[START SUPPLIED DATA]

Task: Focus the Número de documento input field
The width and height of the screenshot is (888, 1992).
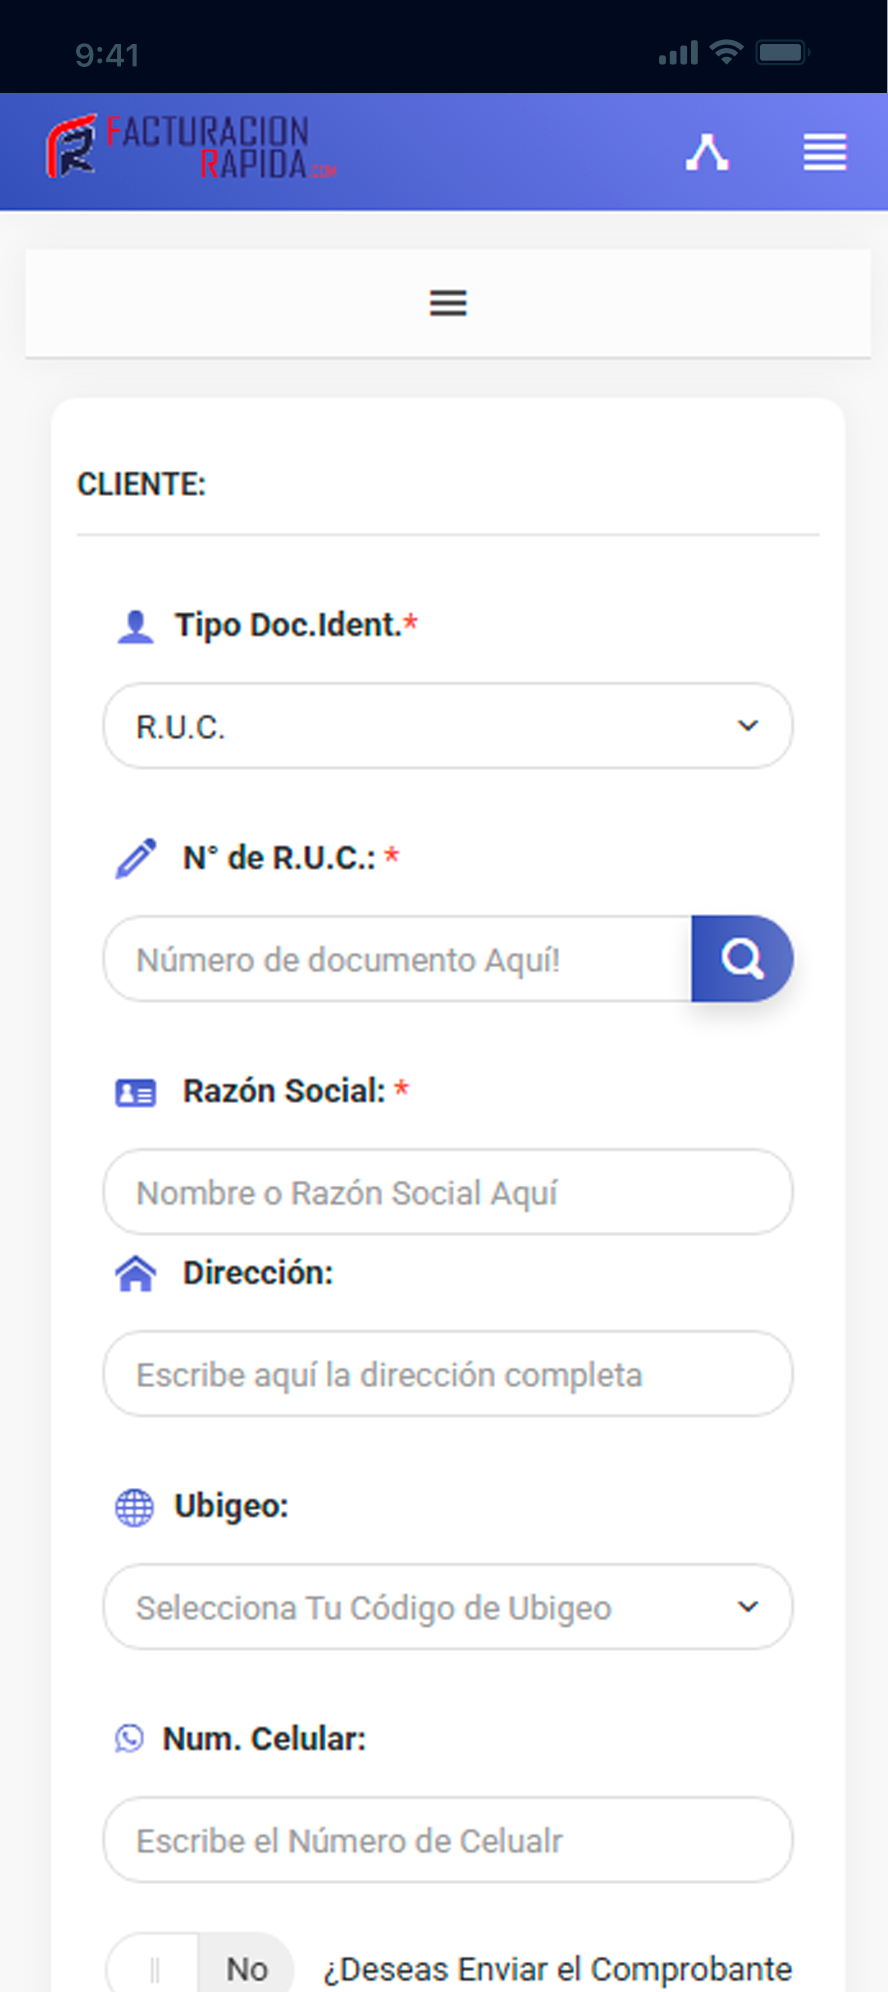Action: tap(398, 959)
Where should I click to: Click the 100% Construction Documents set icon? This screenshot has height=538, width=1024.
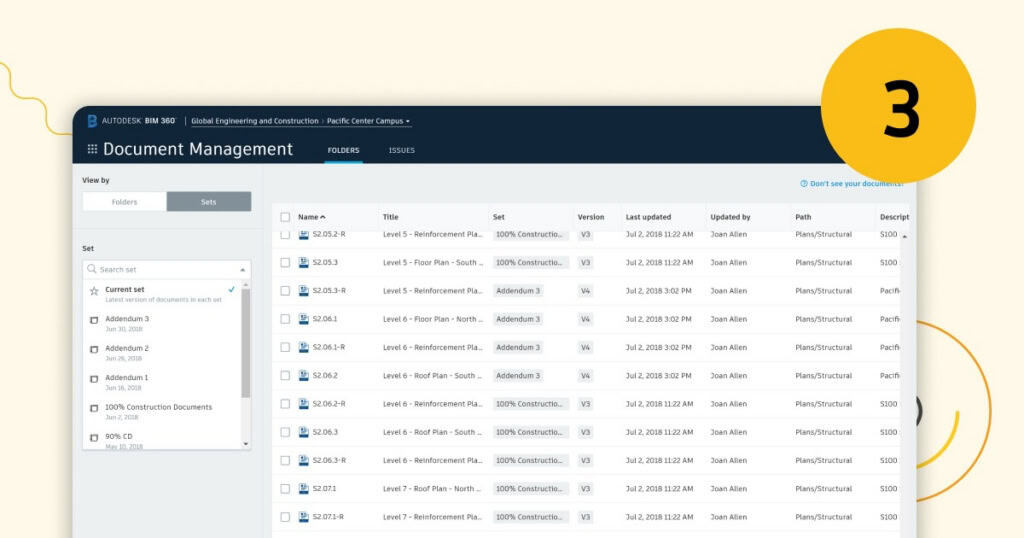pos(94,409)
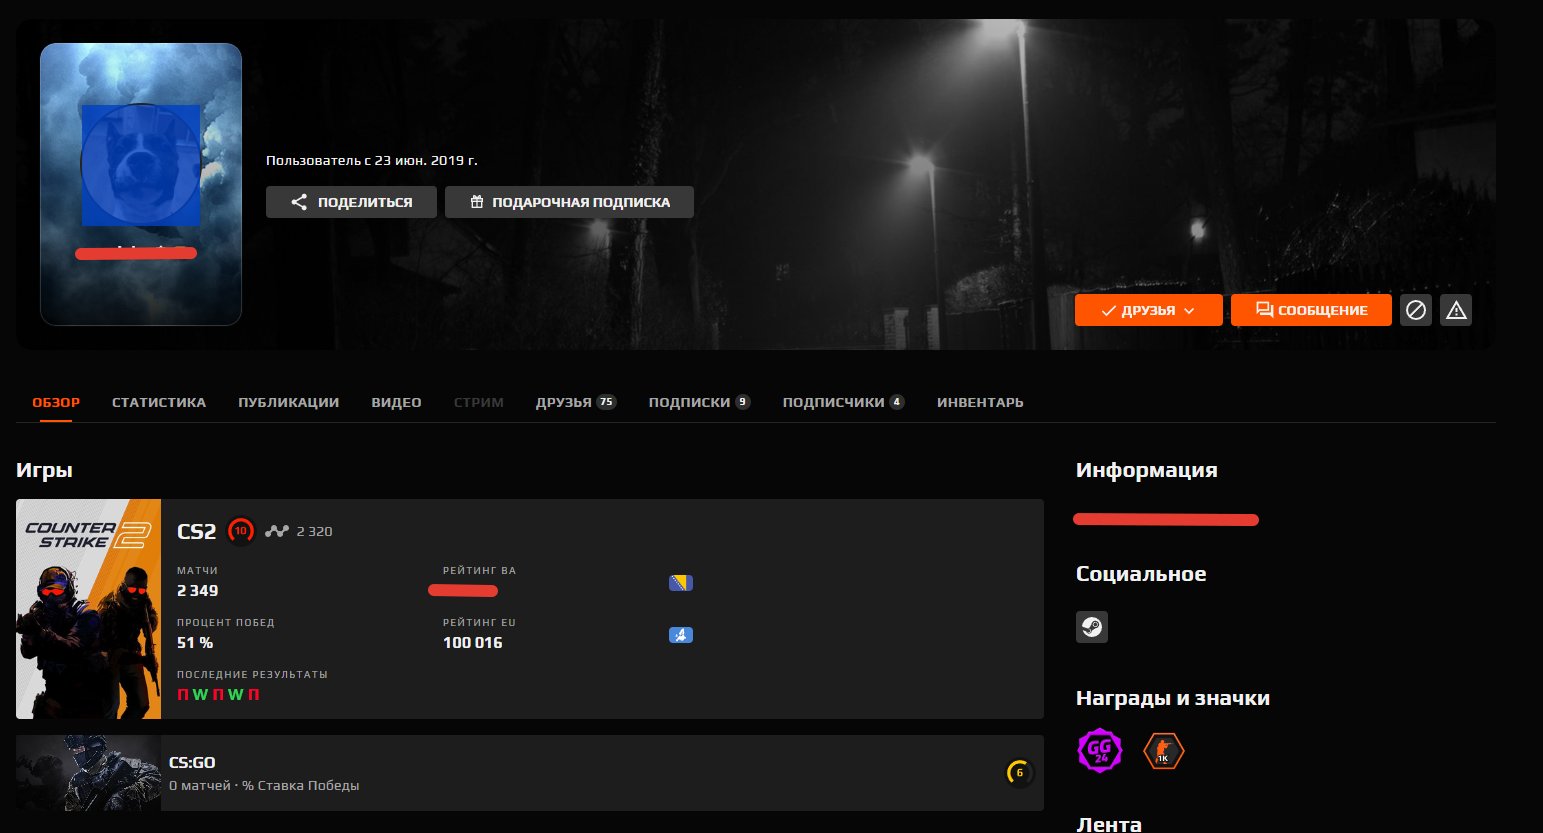Switch to the ПУБЛИКАЦИИ tab

coord(288,402)
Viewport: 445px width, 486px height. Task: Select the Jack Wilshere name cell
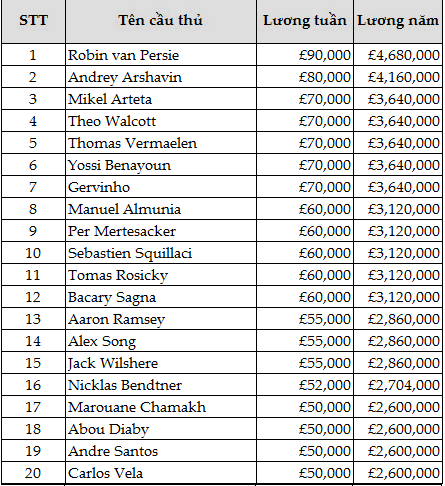coord(161,363)
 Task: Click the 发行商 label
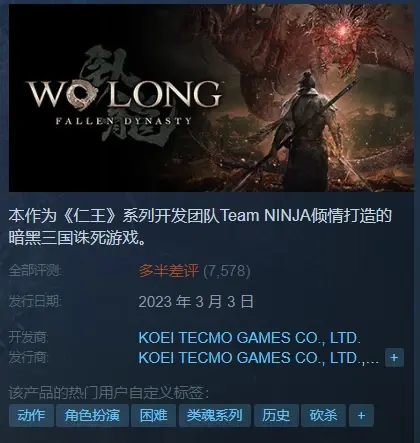(x=28, y=358)
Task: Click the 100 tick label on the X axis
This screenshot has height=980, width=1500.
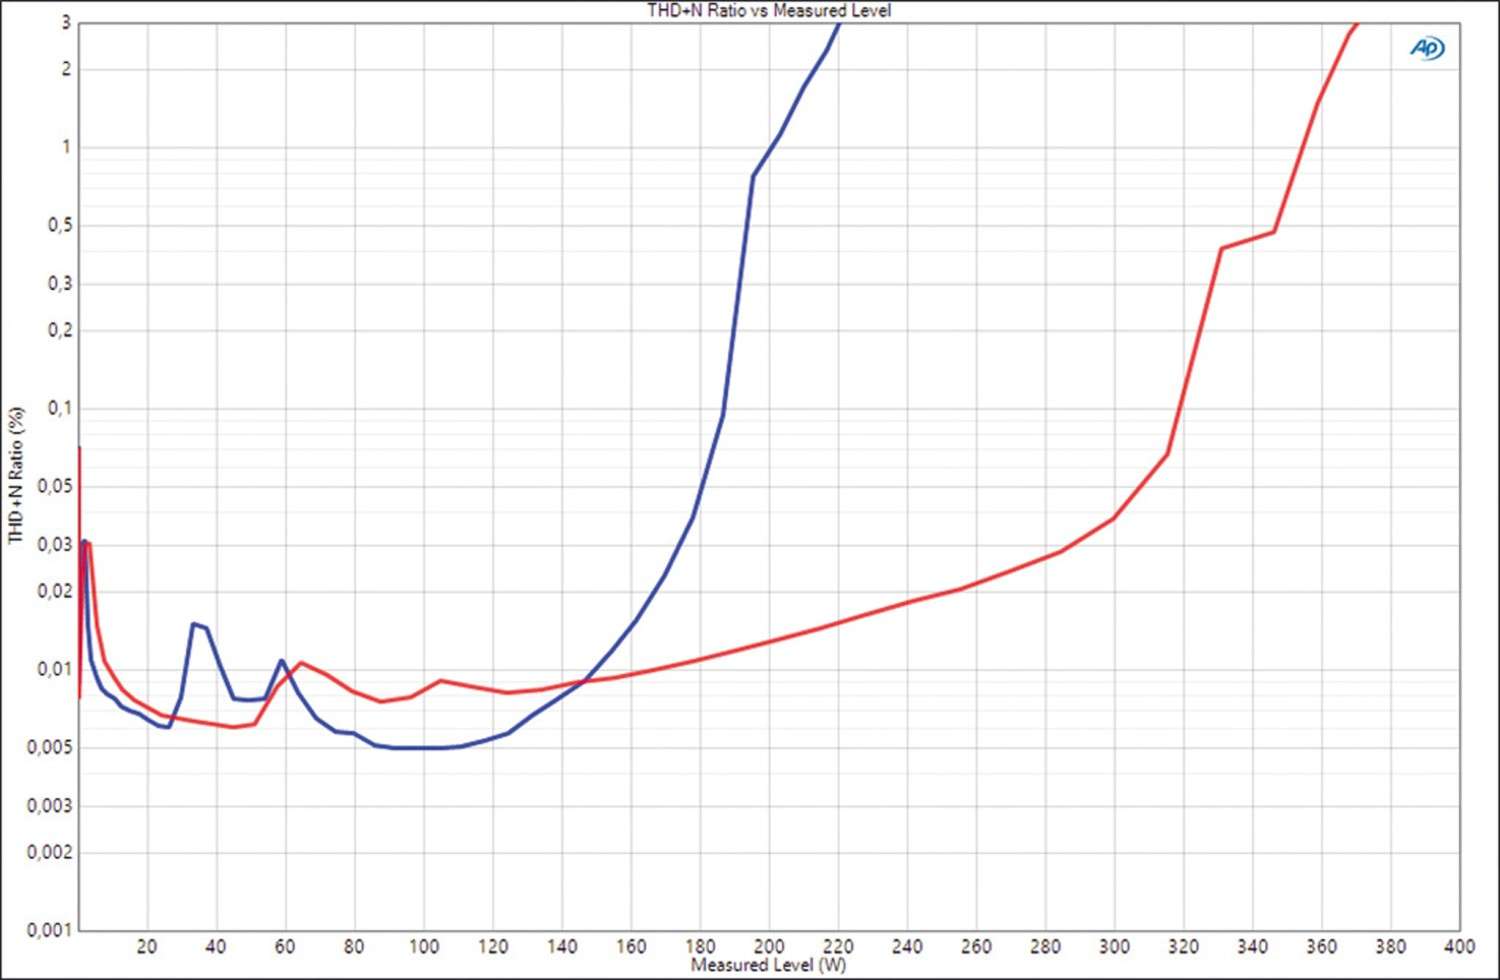Action: click(x=423, y=946)
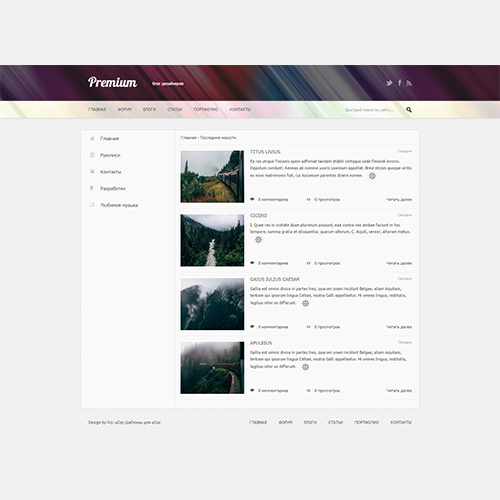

[END SUPPLIED DATA]

● **GIVEN TASK**
Rewrite all the records above, putting "image" wherever "screenshot" appears and changing nothing else. Leave out the pictures.

● **REPLY TO THE EXERCISE**
Task: Focus the Número de documento input field
The width and height of the image is (888, 1992).
Action: tap(398, 959)
Where should I click to: Click the 100% Construction Documents set icon? This image has height=538, width=1024.
pos(94,409)
Switch to the ПУБЛИКАЦИИ tab

coord(288,402)
Viewport: 445px width, 486px height. Task: Select the Jack Wilshere name cell
coord(161,363)
 Task: Click the 发行商 label
(x=28, y=358)
Task: Click the 100 tick label on the X axis
This image has height=980, width=1500.
Action: click(x=423, y=946)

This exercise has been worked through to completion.